Maltempo marino

Raffiche nella notte, barca a vela salva grazie alle ancore

Mauro Virgili ricostruisce la mezz’ora più difficile trascorsa a bordo di Orsa durante il temporale sull’isola d’Elba.

Raffiche nella notte, barca a vela salva grazie alle ancore

Nella notte tra il 24 e il 25 agosto 2026, un violento temporale ha colpito l’isola d’Elba, mettendo in difficoltà diverse piccole imbarcazioni all’ancora nella rada di Portoferraio. L’episodio è stato breve ma intenso e ha riportato alla memoria il nubifragio che, nella notte tra il 20 e il 21 agosto 2025, aveva provocato allagamenti, interruzioni stradali e barche alla deriva in varie zone dell’isola.

La barca sospinta dal vento

Tra i diportisti che hanno vissuto la notte di paura c’era Mauro Virgili, a bordo della sua barca a vela Orsa, un’imbarcazione in legno di circa 9 metri costruita negli anni Settanta. Il natante si trovava alla fonda nella rada di Portoferraio, di fronte alla spiaggia dell’Ottonella, quando il temporale ha raggiunto la zona.

Secondo il racconto del diportista, il vento ha iniziato a soffiare da scirocco per poi ruotare verso libeccio, con una dinamica simile a quella osservata durante la tempesta dell’anno precedente. Il fenomeno è cominciato poco prima delle 2 di notte e si è protratto per circa mezz’ora, facendo sbandare la barca in modo significativo.

Ancore e motore per resistere

Virgili ha spiegato che il fondale fangoso della rada ha favorito la tenuta delle due ancore, nonostante raffiche che, a suo giudizio, avrebbero superato i 40 nodi.
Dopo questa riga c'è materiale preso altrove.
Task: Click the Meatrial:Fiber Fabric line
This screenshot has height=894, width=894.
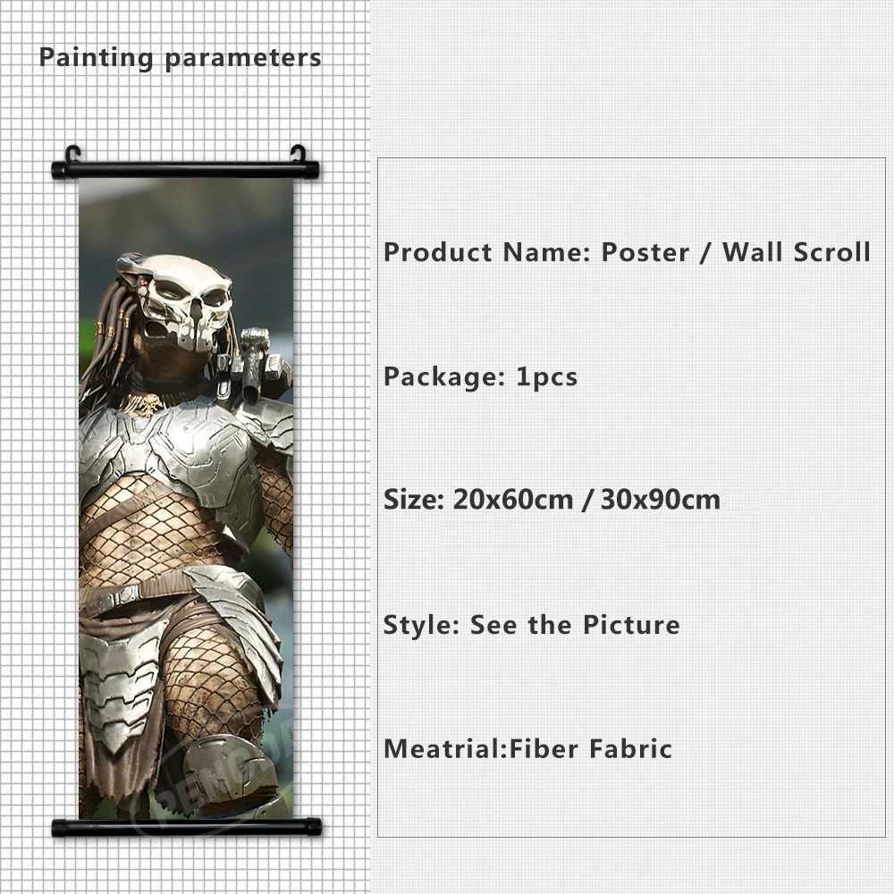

La barca sarebbe arrivata a inclinarsi di quasi 45 gradi. Per aumentare la sicurezza e ridurre gli effetti delle raffiche, il diportista ha mantenuto acceso il motore, aiutando così la tenuta dell’ormeggio.

La situazione è tornata rapidamente alla normalità. Una volta cessato il temporale, Virgili ha potuto riposare, anche se durante la burrasca ha perso un materassino prendisole. L’oggetto, pur essendo legato, è stato trascinato via dal vento ed è scomparso nell’oscurità.

Il mare rappresenta da sempre una parte centrale della vita del diportista, che ha iniziato a frequentarlo da ragazzo. Nel corso degli anni ha navigato in diverse località e arcipelaghi, tra cui l’Elba, la Sardegna, la Corsica, le Eolie, le isole Pontine e le Egadi.